Faisant paître ses moutons au pied du mont Hélicon, la demeure des Muses, Hésiode leur adresse un hymne. Les neuf Muses sont le fruit de neuf nuits d’amour que leur mère Mnémosyne, la déesse de la Mémoire « qui connaît et chante le passé comme s’il était toujours là »[2], a passées avec Zeus. « A elle, neuf nuits durant, s’unit le prudent Zeus, loin des Immortels, dans sa couche sainte.
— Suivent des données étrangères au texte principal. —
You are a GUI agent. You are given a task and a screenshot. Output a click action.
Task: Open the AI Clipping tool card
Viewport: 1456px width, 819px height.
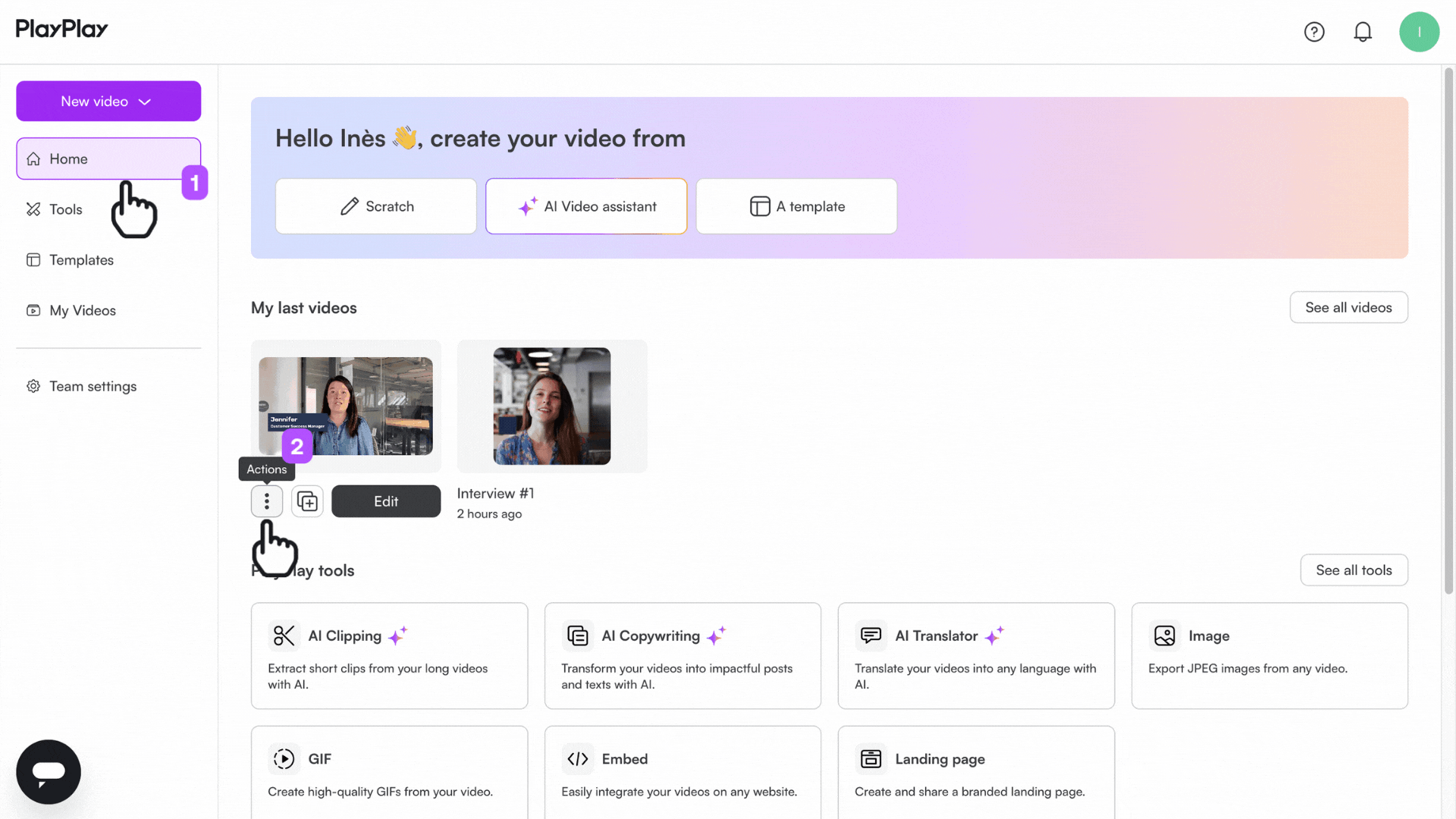[389, 656]
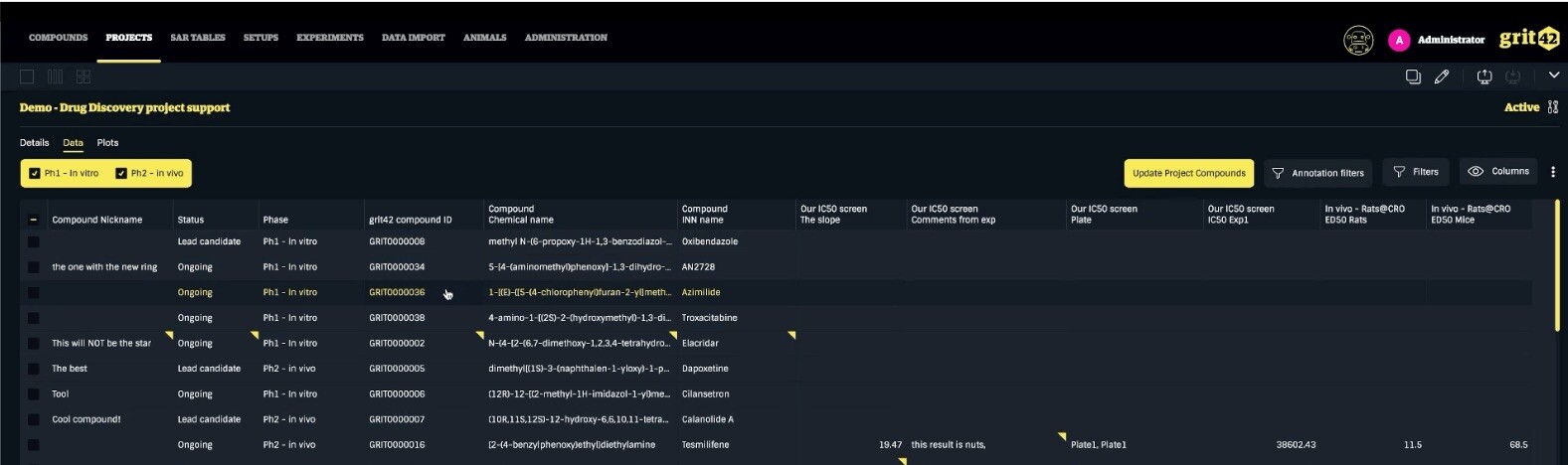This screenshot has height=465, width=1568.
Task: Uncheck the Ph1 - In vitro checkbox
Action: click(35, 173)
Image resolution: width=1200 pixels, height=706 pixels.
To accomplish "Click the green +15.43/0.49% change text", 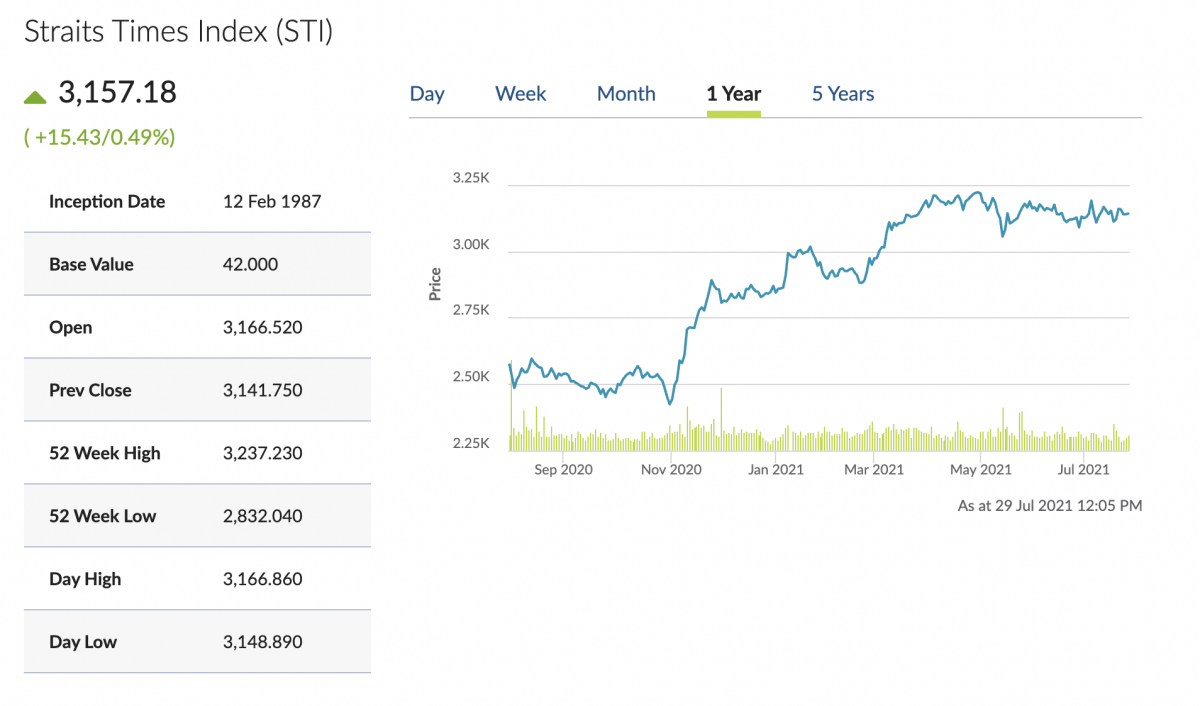I will [100, 137].
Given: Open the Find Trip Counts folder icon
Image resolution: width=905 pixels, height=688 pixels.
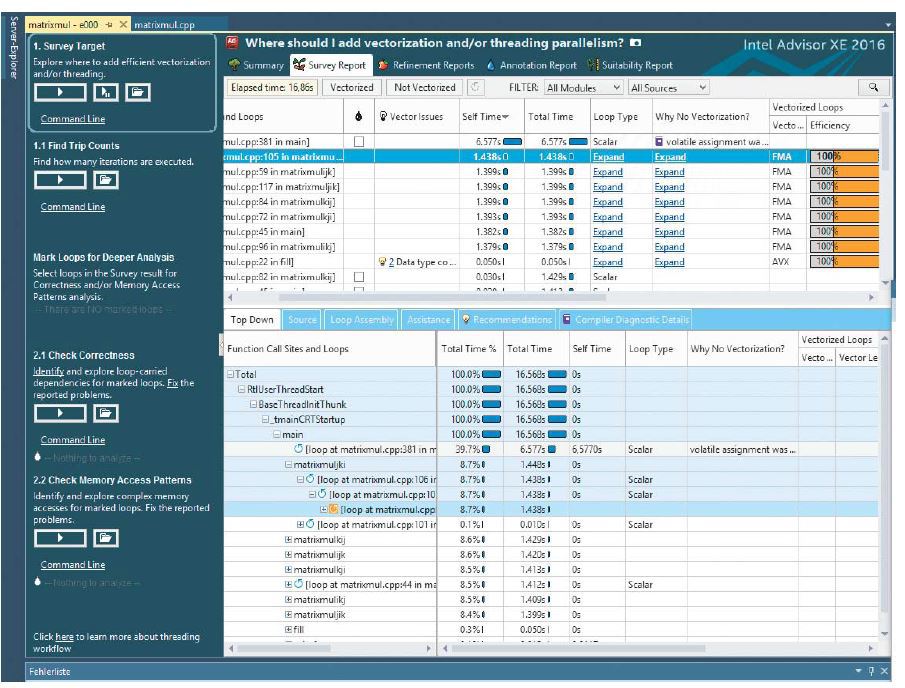Looking at the screenshot, I should point(106,180).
Et quand vint la fin d’une année et le retour des saisons, elle enfanta neuf filles, aux cœurs pareils, qui n’ont en leur poitrine souci que de chant »[3]. C’est à elles que s’adresse Hésiode car elles seules connaissent les secrets du passé et de l’avenir.
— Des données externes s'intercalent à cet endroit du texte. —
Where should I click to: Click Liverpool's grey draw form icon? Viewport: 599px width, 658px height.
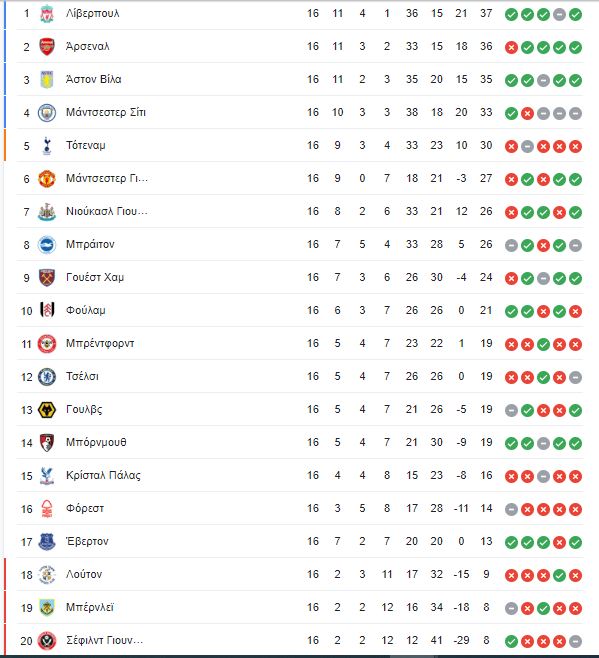point(559,15)
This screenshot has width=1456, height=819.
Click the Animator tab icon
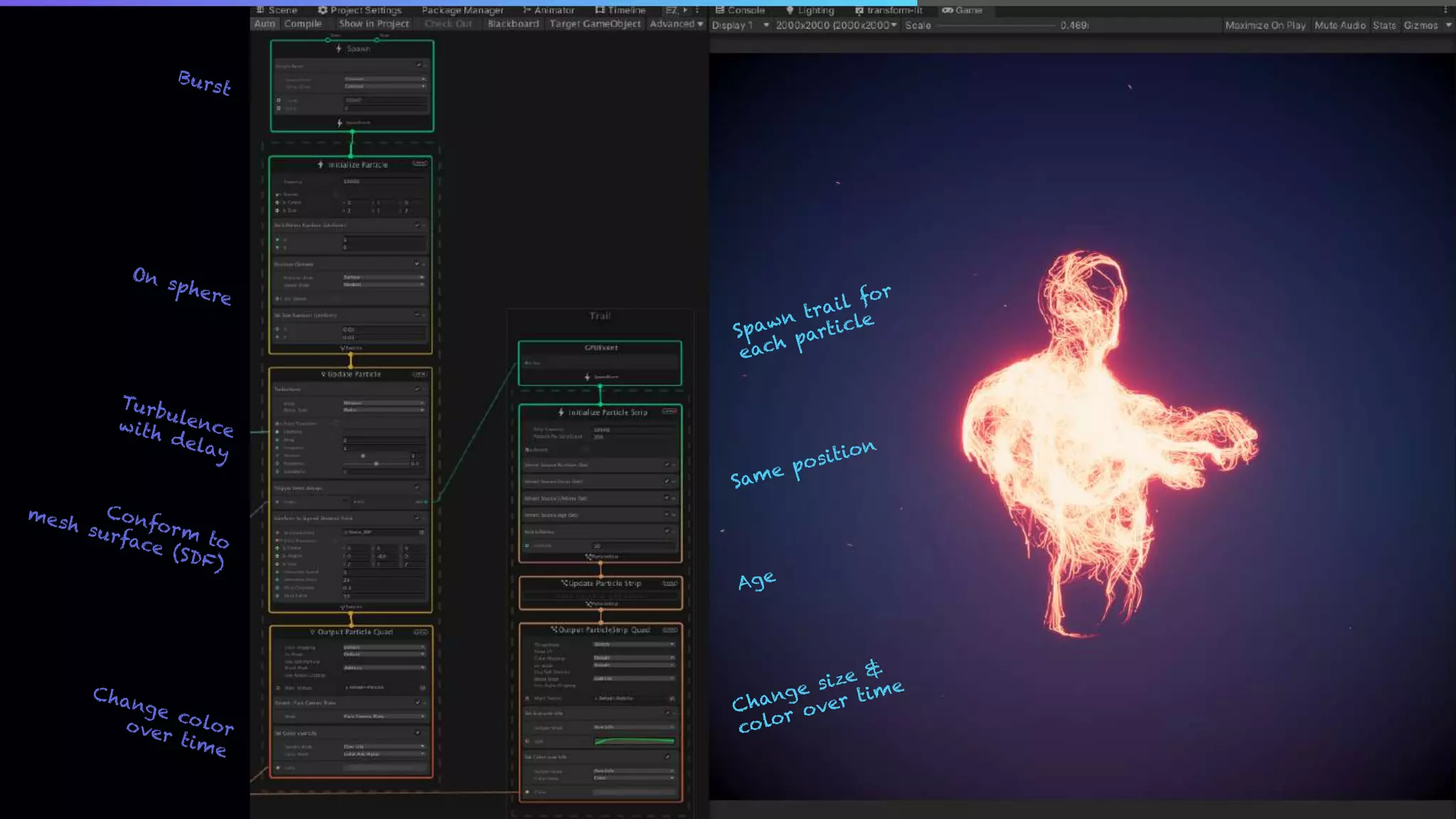[527, 10]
« Salut, enfants de Zeus, s’exclame-t-il, donnez-moi un chant ravissant (…) dites-nous comment, avec les dieux, naquirent d’abord la terre, les fleuves, la mer immense aux furieux gonflements, les étoiles brillantes, le large ciel là-haut ; puis ceux qui d’eux naquirent, les dieux auteurs de tous bienfaits, et comment ils partagèrent leurs richesses, comment entre eux ils répartirent les honneurs, et comment ils occupèrent d’abord l’Olympe aux mille replis. Contez-moi ces choses, ô Muses, habitantes de l’Olympe, en commençant par le début, et de tout cela, dites-moi ce qui fut en premier. »[4]
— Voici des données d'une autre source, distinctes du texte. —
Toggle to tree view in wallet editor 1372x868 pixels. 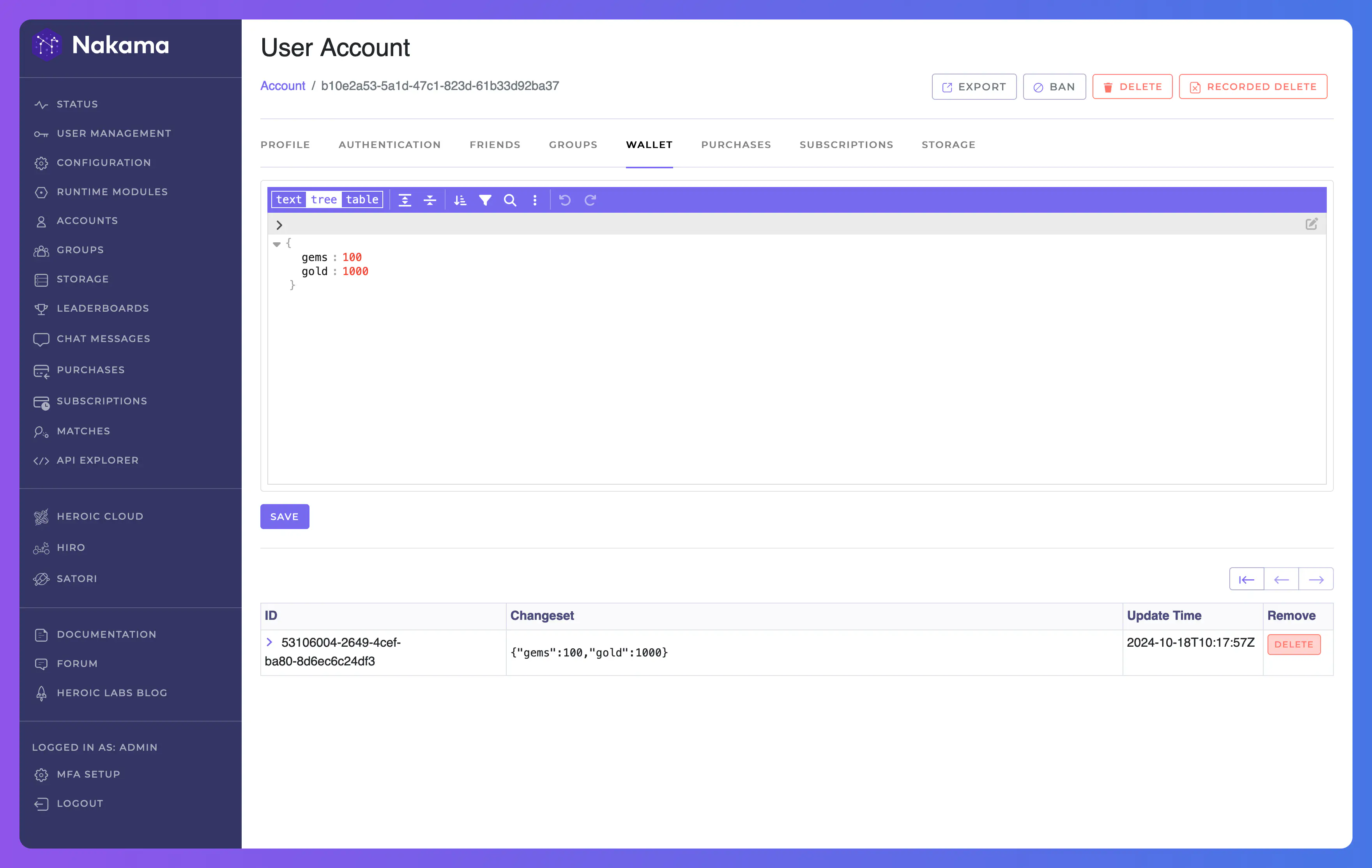point(323,200)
La Théogonie d’Hésiode commence par le mythe cosmogonique de l’apparition de mystérieuses instances primordiales qui engendrent à partir d’elles-mêmes, par scissiparité, les éléments de l’Univers puis, en union avec eux, les générations successives des dieux qui personnifieront tous les éléments d’un Cosmos (Κόσμος) organisé [5]. Le Cosmos constituera ainsi une sorte de grande famille, dont les rapports ne seront pas nécessairement très fraternels et où les humains seront des sous-produits aléatoires. Cette substance-mère de nature indéterminée connaîtra un avenir fécond dans la pensée des philosophes présocratiques qui la décomposeront successivement en différents éléments jusqu’à l’atome, ce qui a fait attribuer à Hésiode le qualificatif de premier des présocratiques[6], et contredit la théorie longuement soutenue du « miracle grec » par lequel on entendait l’apparition miraculeuse de la raison, le λόγος, sans transition avec la mythologie, le μύθος.[7]

Ainsi le merveilleux pensait-il déjà, dans un autre langage, comme la science naissante.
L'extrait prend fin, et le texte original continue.